Замечу, что всё это дошло до меня потом, тогда же, во время описываемых событий, я штурмана особо не выделял и даже несколько сторонился. В молодые годы пятилетняя разница в возрасте становится порой существенным препятствием к неформальному общению. Кроме того, его упёртый консерватизм и махровый материализм в сочетании с совершенно наивным идеализмом мне были не очень-то по душе. Опьянённый и уже развращённый популистской перестроечной трескотнёй, я плохо воспринимал мрачные пророческие эпикризы штурмана. Уважая и ценя Борисыча как сослуживца, боевого товарища и просто хорошего человека, я, тем не менее, относился к нему с некоторым даже подозрением. Мне казалось, что выдвигая и отстаивая свои экстравагантные идеи, он был не совсем искренен, а иногда даже и не совсем в себе. И в самом деле: какой же нормальный человек может усомниться в совершенно очевидном – в благости и несомненной полезности для всех нас, закомплексованных и замордованных граждан тоталитарного государства, набиравшего тогда обороты горбачёвского «процесса»? Мне представлялось, что делал это Борисыч единственно ради забавы, с целью лишний раз заявить о себе, покрасоваться на публике или просто прослыть неподражаемым оригиналом. Мне такие стремления были чужды, и понятно, что всерьёз штурмана я тогда не воспринимал.

Но время шло, стремительно раскручивался саморазрушающийся маховик новейшей российской истории, всё сыпалось, разваливалось, становилось с ног на голову, и даже хорошо знакомые люди, узнанные, что называется, до степени облупленности, начинали себя проявлять с совершенно непредсказуемой стороны. Очень скоро я был вынужден изменить своё мнение и о Борисыче, но в отличие от иных тут обошлось без разочарований. До меня постепенно начало доходить, что это действительно неординарный человек, и если ничего не остановит, то ждёт его по-настоящему большое будущее.

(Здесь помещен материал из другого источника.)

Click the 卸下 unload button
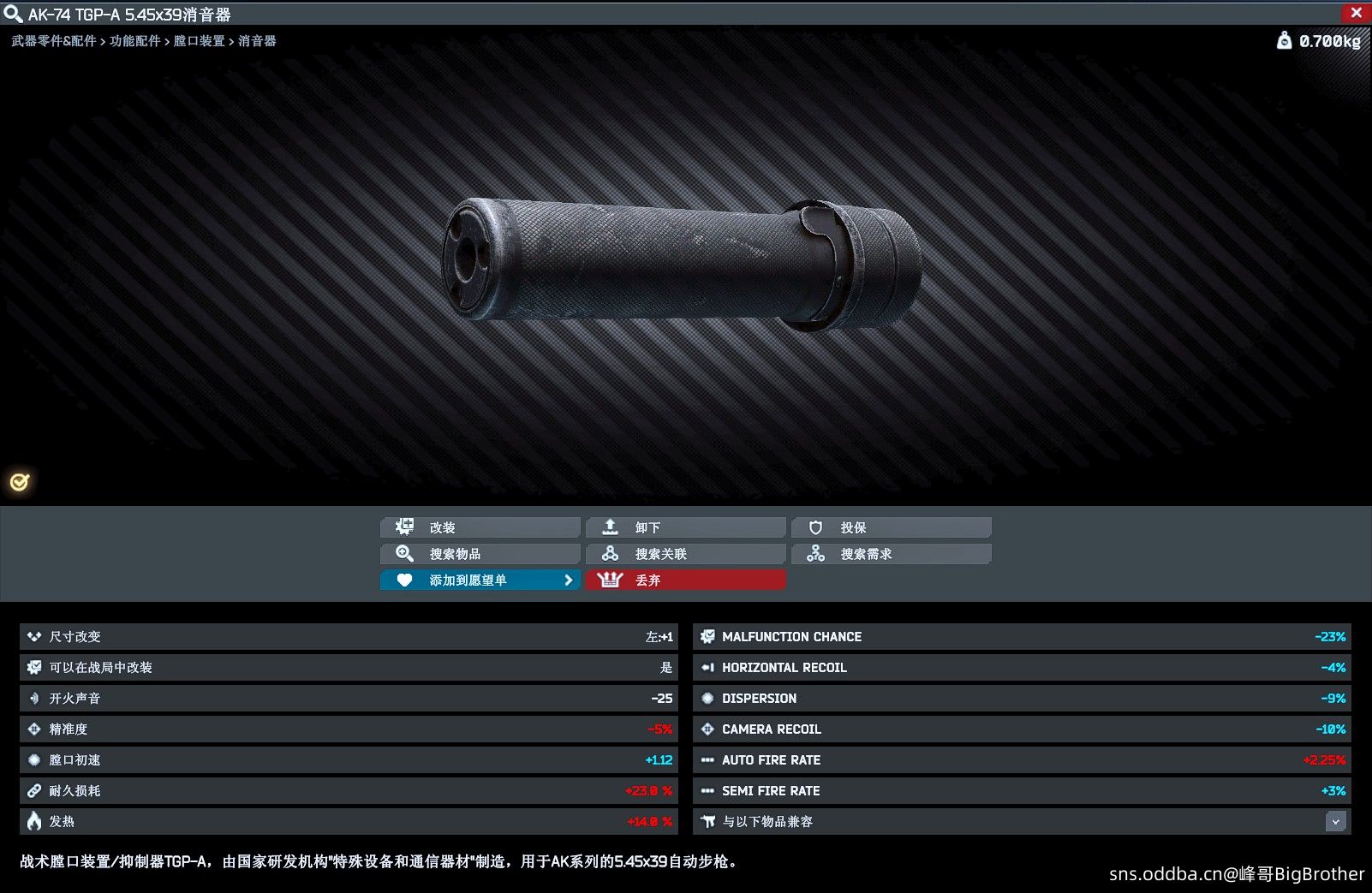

Ещё во времена нашей совместной службы я не раз отмечал про себя невероятную щепетильность штурмана в вопросах чести, финансовых и прочих деликатных делах. Он редко просил деньги в долг, в основном сам давал, но если всё же просил, давать можно было смело, отдавал вовремя, со штурманской точностью, чуть ли не до миллисекунды. Кроме того, штурман не воровал.

Тоже, скажут, подвиг! Нашёл чем гордиться. Даже сейчас встречаются ещё люди, которые не воруют.

Но напомню – времена были застойные, голодные, и – что греха таить – спутать государственные закрома с собственным карманом, что-нибудь из них умыкнуть в гараж или на кухню считалось не очень зазорным. Народ, каждый на своём месте, добирал то, что, как считал, государство ему недодаёт. В том или ином виде, кто-то меньше, кто-то больше, в меру своих сил и испорченности, но тащили все. Штурман не тащил!

Хозяйство подводной лодки – это, конечно, не база Военторга и не продовольственный склад службы снабжения флота, но и тут практически у каждого имелась возможность чем-нибудь поживиться. Нет, вы не подумайте, оружие и боеприпасы никто не продавал, и даже мыслей таких не возникало, но никто и никогда не поставил бы механику в упрёк то, что за несколько тонн солярки, вовремя списанных и не вытекших вследствие этого из дырявой цистерны в море, он выменял у хутнотов для экипажа видеомагнитофон с телевизором и при этом себя не обидел. Так же и помощник командира. Заведуя продовольствием и вещевым снабжением, он даже в те времена всеобщего и абсолютного дефицита, естественно, не голодал, но благодаря его пронырливости и разворотливости семьи офицеров корабля также редко испытывали недостаток в витаминах и разных деликатесах. Сами же господа офицеры, все как один, щеголяли в новых, жутко дорогих и престижных по тому времени, кожаных на овчинном меху канадках, а их жены имели возможность что-то себе смастерить из шинельного сукна и прочих время от времени появляющихся в домашнем хозяйстве дефицитных тканей.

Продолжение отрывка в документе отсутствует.